• _Dataset entries_
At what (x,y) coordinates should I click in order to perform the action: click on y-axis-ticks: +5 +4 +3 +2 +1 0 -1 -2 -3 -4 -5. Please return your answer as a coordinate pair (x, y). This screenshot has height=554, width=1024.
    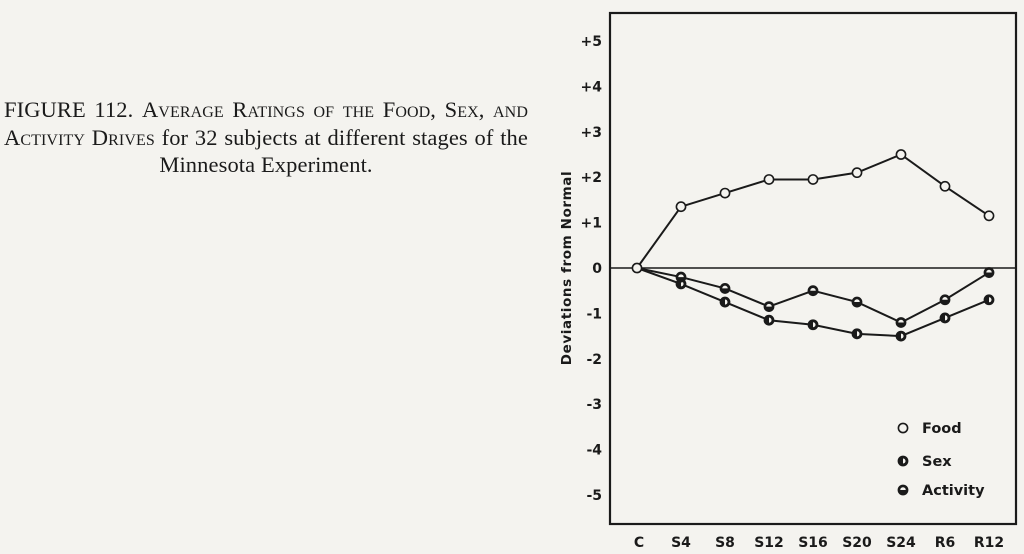
    Looking at the image, I should click on (592, 269).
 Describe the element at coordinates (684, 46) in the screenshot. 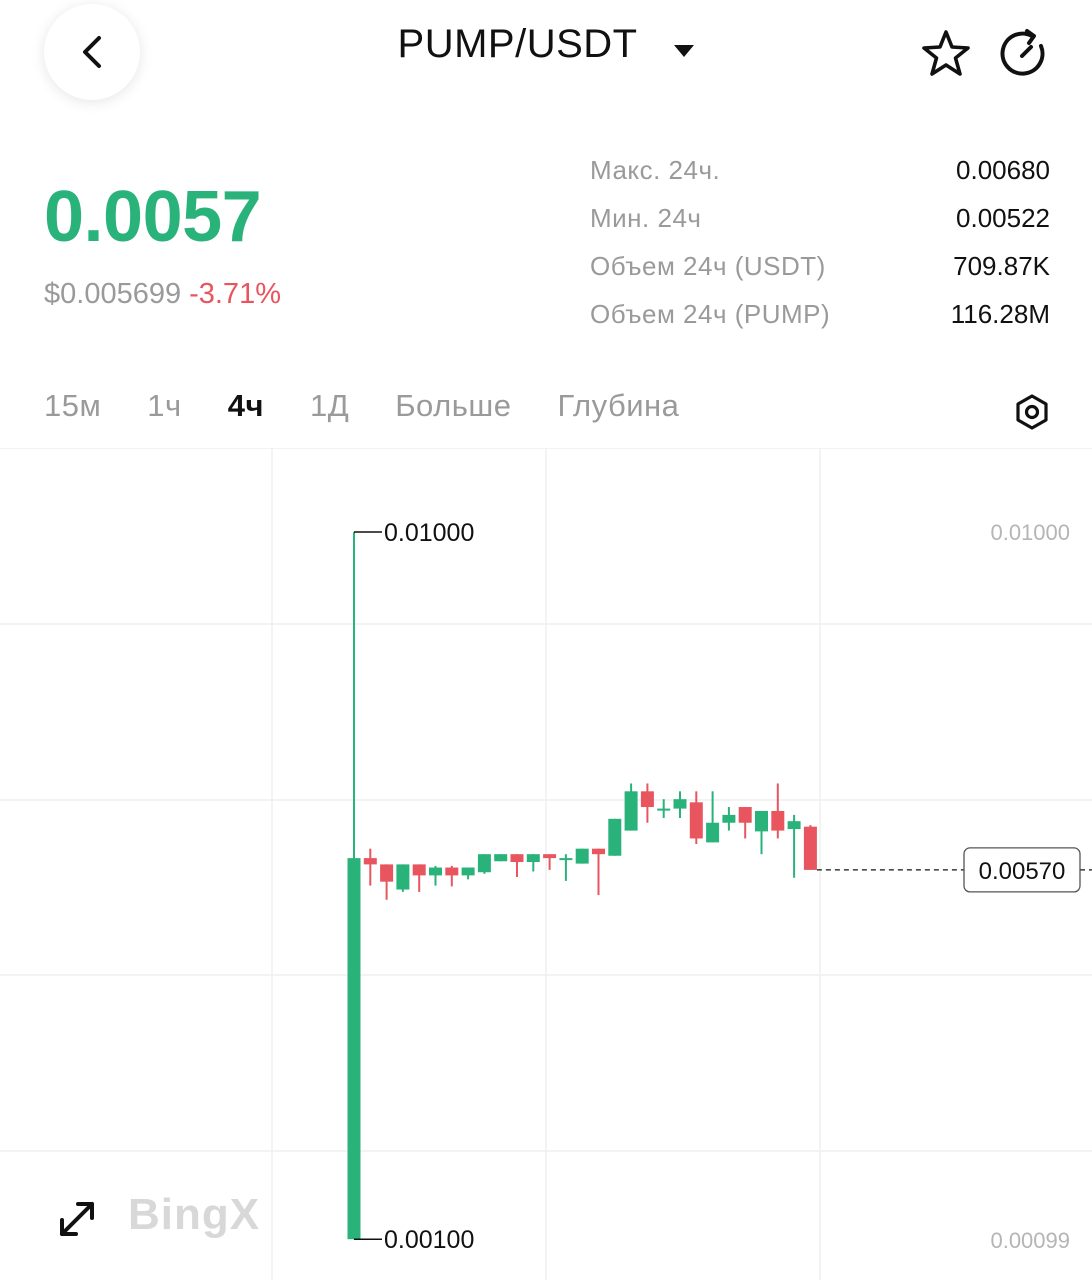

I see `caret-down-icon` at that location.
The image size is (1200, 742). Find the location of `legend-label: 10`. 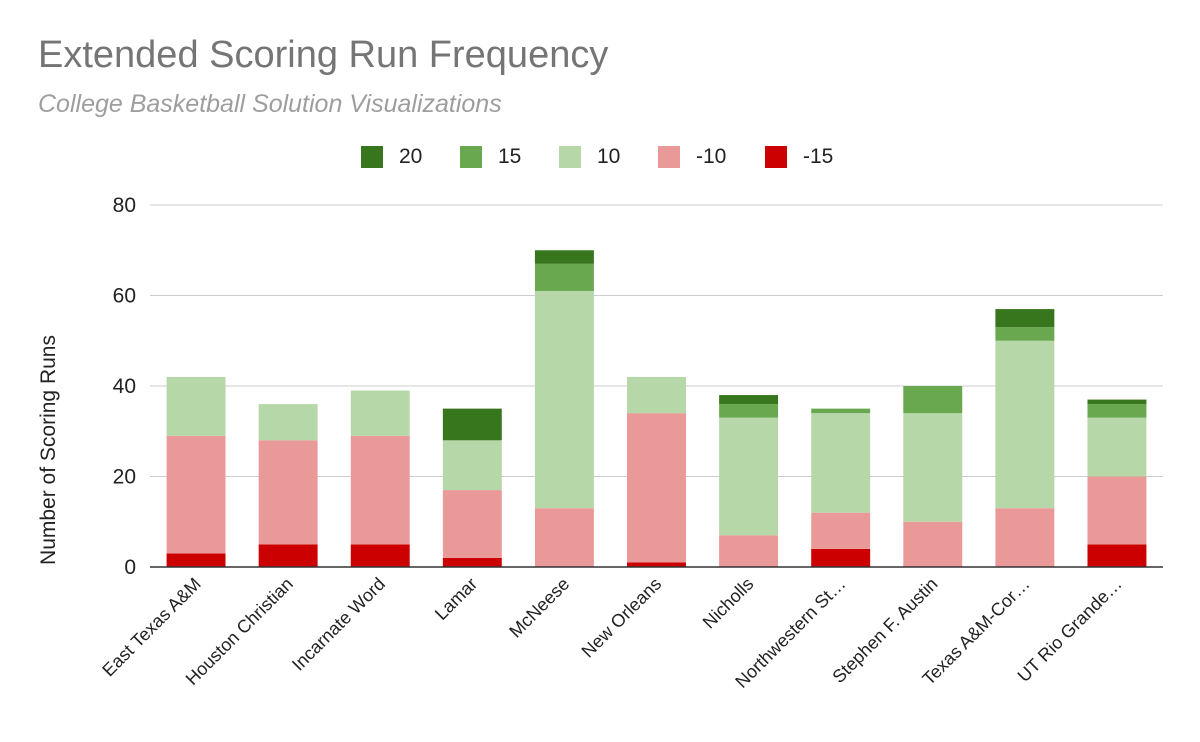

• _Task objective_
Rewrite every row above with "screenshot" changed to "screen capture" and nothing else altered, leaving the pictures out.

• _Task solution_
At what (x,y) coordinates should I click in order to perform the action: click on y-axis-ticks: +5 +4 +3 +2 +1 0 -1 -2 -3 -4 -5. Please return your answer as a coordinate pair (x, y). This screen capture has height=554, width=1024.
    Looking at the image, I should click on (592, 269).
 Describe the element at coordinates (684, 46) in the screen capture. 

I see `caret-down-icon` at that location.
The image size is (1200, 742). Find the location of `legend-label: 10`. 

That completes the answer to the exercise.